▸ **Task goal**: Omit the images. Restate all of the records word for word.

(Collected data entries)
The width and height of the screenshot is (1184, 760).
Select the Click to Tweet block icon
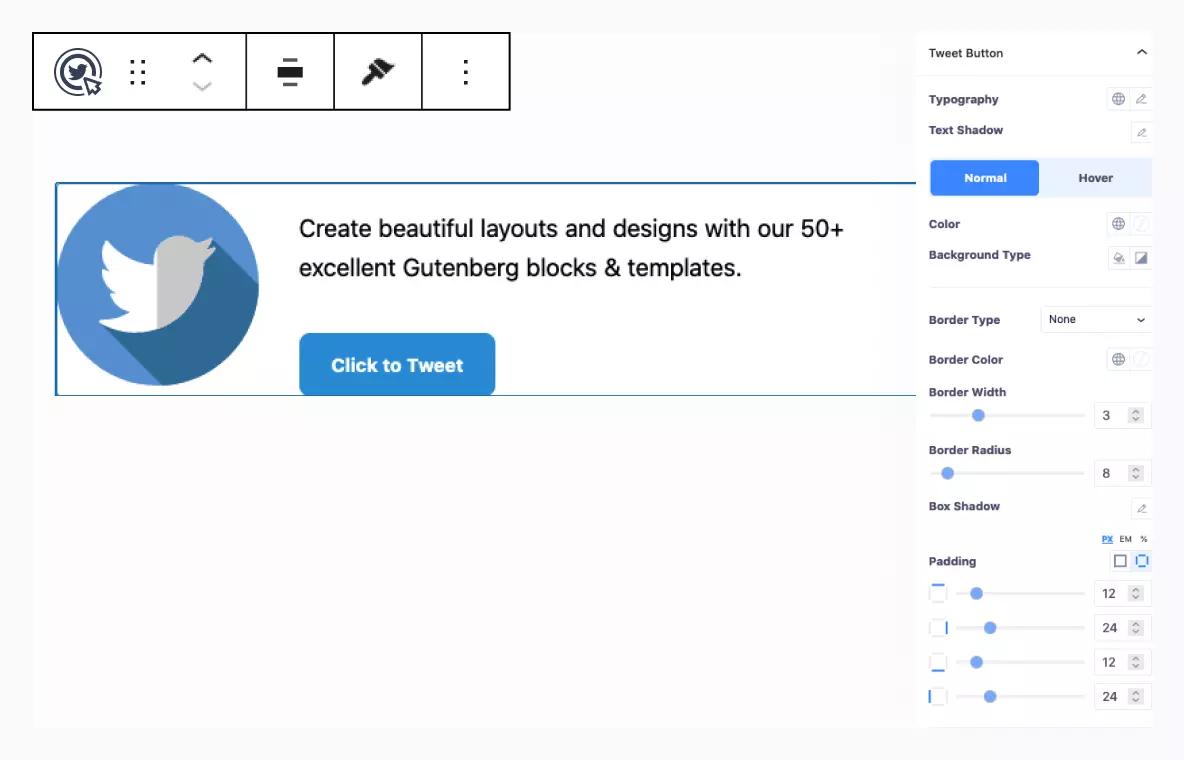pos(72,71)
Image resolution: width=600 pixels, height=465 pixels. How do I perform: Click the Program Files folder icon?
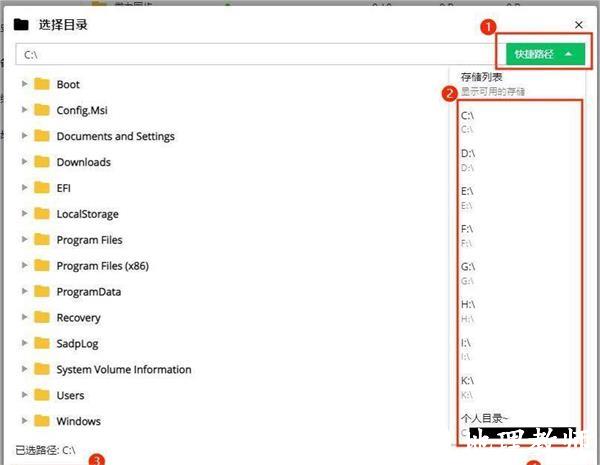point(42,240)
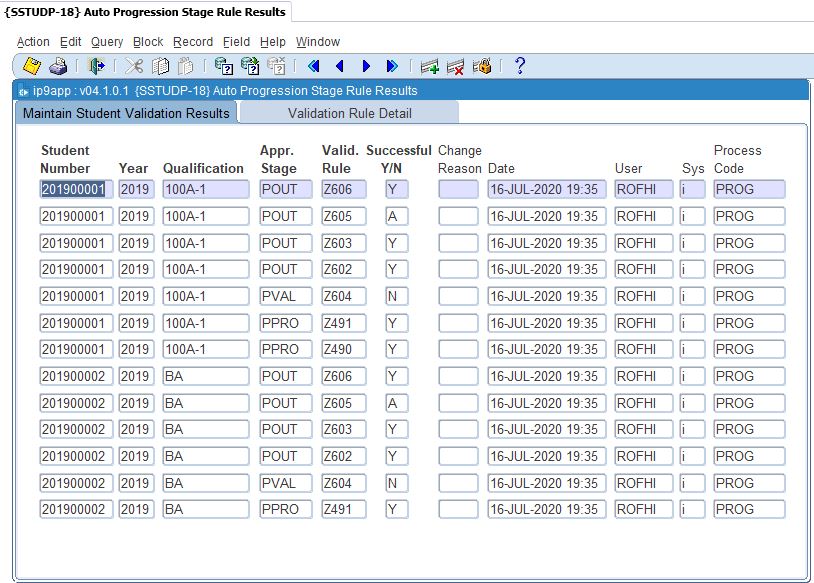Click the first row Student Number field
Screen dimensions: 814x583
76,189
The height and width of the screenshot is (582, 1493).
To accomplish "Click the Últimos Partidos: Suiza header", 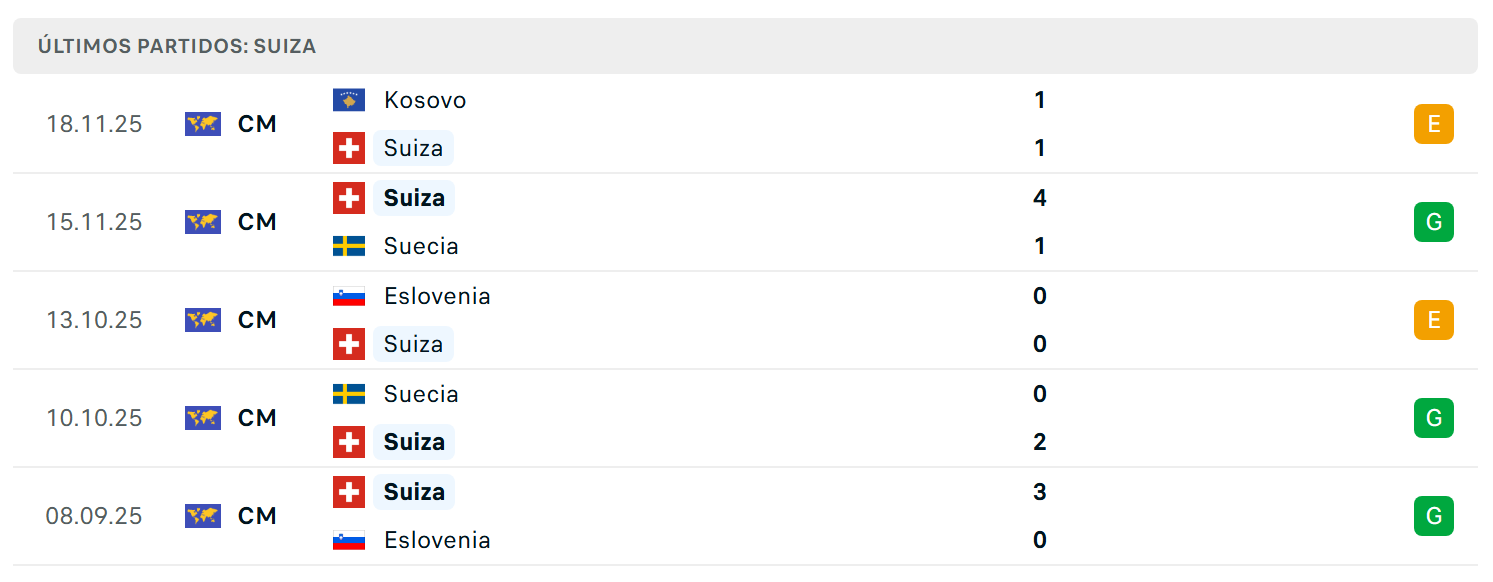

▸ **Exercise solution**:
The width and height of the screenshot is (1184, 760).
Select the Click to Tweet block icon
pos(72,71)
Image resolution: width=600 pixels, height=465 pixels. How do I perform: Click the Program Files folder icon?
point(42,240)
Click the first row Student Number field
Screen dimensions: 814x583
76,189
The height and width of the screenshot is (582, 1493).
To accomplish "Click the Últimos Partidos: Suiza header", 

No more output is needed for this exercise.